A group of students from City Neighbors Charter School gathered on Belair Road at Glenmore Avenue early Friday morning to protest in favor of tolerance. They shouted and waved signs urging drivers to hit their horns to support religious freedom ? and motorists obliged.
"It was really good to see some Americans still want this to be America, a freedom-filled country," said Molli McKinney, a 12-year-old eighth-grader who helped organize the protest.
About 15 sixth-, seventh- and eighth-graders held signs with slogans such as "Muslims are people too" and "Honk for Religious Freedom" from 7:30 a.m. until just before their first class began at 8:15 a.m.
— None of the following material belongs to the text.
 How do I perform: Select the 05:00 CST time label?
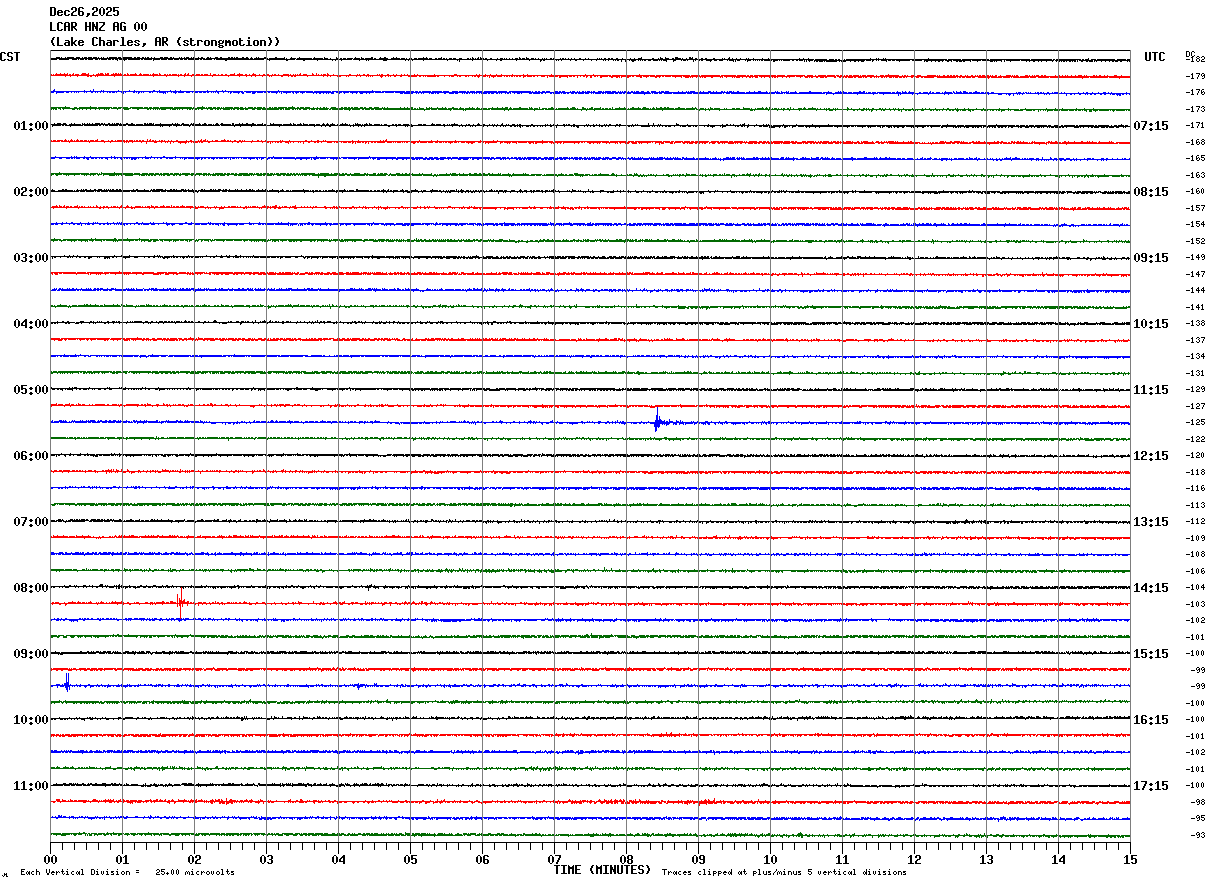point(30,390)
"This is trying to show that Americans don't all stand with Reverend [Terry] Jones," said City Neighbors social studies teacher Peter French.
The theme of his class this year is "dangerous ideas." As the students debated whether a Muslim center should be built near the World Trade Center site in New York, the Quran-burning controversy arose.
Motivated by the uproar, several children met at lunch to make signs for the protest. They also wrote a letter to Jones, urging him to cancel his event. They faxed the letter, with 82 student and parent signatures, to the minister Friday after their protest.
"We are all against burning the Quran because we think it's disrespectful," said eighth-grader and protest organizer Lucy Bull, 13.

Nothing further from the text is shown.